*** DATA SUPPLIED Section Begins ***

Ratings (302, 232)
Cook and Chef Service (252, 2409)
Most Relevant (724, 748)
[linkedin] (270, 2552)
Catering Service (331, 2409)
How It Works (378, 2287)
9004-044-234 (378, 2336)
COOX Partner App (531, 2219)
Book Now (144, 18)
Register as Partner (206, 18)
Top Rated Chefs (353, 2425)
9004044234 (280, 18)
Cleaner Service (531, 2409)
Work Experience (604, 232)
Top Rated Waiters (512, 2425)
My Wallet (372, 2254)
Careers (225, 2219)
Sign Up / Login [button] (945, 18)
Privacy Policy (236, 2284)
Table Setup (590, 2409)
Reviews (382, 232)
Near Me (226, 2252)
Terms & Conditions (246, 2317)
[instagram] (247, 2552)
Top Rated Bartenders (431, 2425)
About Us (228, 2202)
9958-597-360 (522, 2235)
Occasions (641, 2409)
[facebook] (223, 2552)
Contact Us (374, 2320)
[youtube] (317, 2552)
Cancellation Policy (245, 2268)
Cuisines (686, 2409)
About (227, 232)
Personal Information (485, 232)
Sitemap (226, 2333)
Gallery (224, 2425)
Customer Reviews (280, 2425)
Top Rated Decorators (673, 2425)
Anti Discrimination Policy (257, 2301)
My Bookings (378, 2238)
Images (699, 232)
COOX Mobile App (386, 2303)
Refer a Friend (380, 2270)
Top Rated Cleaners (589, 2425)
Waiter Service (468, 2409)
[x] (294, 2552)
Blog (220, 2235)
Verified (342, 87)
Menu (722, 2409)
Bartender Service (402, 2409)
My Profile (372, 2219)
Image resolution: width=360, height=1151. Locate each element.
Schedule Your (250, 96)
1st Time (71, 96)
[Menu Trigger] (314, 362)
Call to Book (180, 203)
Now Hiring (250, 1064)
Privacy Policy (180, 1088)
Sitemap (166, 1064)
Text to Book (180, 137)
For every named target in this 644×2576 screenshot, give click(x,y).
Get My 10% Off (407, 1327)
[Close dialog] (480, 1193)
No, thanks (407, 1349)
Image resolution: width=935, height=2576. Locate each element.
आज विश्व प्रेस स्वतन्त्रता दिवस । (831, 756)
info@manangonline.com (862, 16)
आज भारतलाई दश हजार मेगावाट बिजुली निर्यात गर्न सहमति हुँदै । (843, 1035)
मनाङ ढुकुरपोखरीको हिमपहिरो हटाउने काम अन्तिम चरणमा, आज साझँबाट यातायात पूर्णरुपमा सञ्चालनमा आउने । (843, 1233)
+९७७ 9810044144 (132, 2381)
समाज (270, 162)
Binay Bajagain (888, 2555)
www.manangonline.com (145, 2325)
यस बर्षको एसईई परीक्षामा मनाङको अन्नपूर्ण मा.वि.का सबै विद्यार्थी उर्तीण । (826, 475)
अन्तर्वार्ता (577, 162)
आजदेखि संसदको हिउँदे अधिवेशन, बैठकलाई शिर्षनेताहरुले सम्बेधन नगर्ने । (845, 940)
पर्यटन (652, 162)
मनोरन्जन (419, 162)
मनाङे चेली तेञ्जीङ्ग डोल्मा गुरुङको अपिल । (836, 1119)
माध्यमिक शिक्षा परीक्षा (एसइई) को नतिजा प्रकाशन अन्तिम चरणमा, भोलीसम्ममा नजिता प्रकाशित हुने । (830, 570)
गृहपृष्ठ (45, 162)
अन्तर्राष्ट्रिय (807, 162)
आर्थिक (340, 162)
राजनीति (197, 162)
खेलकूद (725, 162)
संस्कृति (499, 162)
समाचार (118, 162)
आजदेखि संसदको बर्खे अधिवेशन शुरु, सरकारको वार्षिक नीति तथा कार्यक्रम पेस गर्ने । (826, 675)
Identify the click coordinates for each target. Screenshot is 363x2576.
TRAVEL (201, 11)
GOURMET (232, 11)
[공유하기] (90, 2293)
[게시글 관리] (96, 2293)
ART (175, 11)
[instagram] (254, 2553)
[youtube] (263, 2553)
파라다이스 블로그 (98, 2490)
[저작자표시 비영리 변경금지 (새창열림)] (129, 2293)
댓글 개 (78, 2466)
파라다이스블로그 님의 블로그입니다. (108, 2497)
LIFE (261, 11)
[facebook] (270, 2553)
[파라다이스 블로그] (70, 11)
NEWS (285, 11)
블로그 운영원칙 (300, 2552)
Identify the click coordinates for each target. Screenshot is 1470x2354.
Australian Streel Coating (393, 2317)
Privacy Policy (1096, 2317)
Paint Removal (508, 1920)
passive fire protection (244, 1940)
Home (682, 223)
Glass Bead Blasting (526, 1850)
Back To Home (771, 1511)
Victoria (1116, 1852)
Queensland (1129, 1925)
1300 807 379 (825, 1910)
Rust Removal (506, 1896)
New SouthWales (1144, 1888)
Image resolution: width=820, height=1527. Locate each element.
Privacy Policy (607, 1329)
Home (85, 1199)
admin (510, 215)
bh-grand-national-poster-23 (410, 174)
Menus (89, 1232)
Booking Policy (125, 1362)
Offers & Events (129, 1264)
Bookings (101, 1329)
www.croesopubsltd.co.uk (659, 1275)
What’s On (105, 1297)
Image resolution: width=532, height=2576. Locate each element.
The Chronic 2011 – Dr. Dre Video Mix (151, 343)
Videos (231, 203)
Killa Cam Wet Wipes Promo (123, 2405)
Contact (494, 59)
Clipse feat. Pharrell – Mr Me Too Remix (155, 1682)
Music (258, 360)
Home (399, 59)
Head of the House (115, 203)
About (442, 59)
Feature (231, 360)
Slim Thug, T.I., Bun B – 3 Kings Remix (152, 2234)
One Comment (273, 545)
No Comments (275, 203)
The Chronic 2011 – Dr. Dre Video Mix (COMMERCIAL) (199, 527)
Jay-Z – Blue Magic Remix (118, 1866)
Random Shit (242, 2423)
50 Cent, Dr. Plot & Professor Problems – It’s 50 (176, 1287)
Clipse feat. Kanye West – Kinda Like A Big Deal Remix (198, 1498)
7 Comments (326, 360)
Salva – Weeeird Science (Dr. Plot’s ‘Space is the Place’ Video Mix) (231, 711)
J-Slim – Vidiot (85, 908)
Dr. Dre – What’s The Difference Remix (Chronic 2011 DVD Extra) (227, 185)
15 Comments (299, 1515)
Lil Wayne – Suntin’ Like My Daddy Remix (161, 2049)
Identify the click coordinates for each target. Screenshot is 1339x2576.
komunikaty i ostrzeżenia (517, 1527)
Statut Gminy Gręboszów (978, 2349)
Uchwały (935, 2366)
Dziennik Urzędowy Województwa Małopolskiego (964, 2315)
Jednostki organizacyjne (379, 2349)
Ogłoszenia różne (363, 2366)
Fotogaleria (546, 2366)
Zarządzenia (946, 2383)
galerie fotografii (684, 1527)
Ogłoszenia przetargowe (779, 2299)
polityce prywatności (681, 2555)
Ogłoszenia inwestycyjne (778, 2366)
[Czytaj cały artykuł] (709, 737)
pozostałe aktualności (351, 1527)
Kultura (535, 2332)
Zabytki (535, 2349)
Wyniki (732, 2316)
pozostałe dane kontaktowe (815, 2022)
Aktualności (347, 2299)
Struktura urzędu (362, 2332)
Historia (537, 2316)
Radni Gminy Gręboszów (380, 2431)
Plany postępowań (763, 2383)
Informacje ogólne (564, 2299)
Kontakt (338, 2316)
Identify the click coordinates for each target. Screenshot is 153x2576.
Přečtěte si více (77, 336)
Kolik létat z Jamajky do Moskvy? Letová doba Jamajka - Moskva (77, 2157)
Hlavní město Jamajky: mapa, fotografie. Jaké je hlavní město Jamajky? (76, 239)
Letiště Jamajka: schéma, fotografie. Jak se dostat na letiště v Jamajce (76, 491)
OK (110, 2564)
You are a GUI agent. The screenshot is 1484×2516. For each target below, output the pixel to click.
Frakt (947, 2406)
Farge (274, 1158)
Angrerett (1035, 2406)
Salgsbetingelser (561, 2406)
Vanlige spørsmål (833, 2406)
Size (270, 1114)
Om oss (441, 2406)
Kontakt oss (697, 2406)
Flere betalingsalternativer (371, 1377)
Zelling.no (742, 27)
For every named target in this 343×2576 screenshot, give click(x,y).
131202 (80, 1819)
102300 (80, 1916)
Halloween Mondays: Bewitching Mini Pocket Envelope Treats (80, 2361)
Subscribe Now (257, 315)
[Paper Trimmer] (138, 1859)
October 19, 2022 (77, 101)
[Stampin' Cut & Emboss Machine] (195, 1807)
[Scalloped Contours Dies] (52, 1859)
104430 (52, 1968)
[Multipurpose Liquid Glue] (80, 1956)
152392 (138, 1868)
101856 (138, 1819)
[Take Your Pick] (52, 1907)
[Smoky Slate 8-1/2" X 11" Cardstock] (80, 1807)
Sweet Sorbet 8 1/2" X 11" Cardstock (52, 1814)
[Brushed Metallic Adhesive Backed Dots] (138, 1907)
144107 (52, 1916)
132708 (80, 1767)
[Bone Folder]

*** DATA SUPPLIED Section Ends ***

# WHAT IS REQUIRED:
Of the entries listed above, reproduce only the lines starting at the line containing "Wyniki (732, 2316)" and ending at the line containing "[Take Your Pick] (52, 1907)". Include both, exactly as they stand.

# RESULT OF THE TASK:
Wyniki (732, 2316)
pozostałe dane kontaktowe (815, 2022)
Aktualności (347, 2299)
Struktura urzędu (362, 2332)
Historia (537, 2316)
Radni Gminy Gręboszów (380, 2431)
Plany postępowań (763, 2383)
Informacje ogólne (564, 2299)
Kontakt (338, 2316)
Identify the click coordinates for each target. Screenshot is 153x2576.
Přečtěte si více (77, 336)
Kolik létat z Jamajky do Moskvy? Letová doba Jamajka - Moskva (77, 2157)
Hlavní město Jamajky: mapa, fotografie. Jaké je hlavní město Jamajky? (76, 239)
Letiště Jamajka: schéma, fotografie. Jak se dostat na letiště v Jamajce (76, 491)
OK (110, 2564)
You are a GUI agent. The screenshot is 1484×2516. For each target below, output the pixel to click.
Frakt (947, 2406)
Farge (274, 1158)
Angrerett (1035, 2406)
Salgsbetingelser (561, 2406)
Vanlige spørsmål (833, 2406)
Size (270, 1114)
Om oss (441, 2406)
Kontakt oss (697, 2406)
Flere betalingsalternativer (371, 1377)
Zelling.no (742, 27)
For every named target in this 343×2576 screenshot, give click(x,y).
131202 (80, 1819)
102300 (80, 1916)
Halloween Mondays: Bewitching Mini Pocket Envelope Treats (80, 2361)
Subscribe Now (257, 315)
[Paper Trimmer] (138, 1859)
October 19, 2022 (77, 101)
[Stampin' Cut & Emboss Machine] (195, 1807)
[Scalloped Contours Dies] (52, 1859)
104430 (52, 1968)
[Multipurpose Liquid Glue] (80, 1956)
152392 (138, 1868)
101856 (138, 1819)
[Take Your Pick] (52, 1907)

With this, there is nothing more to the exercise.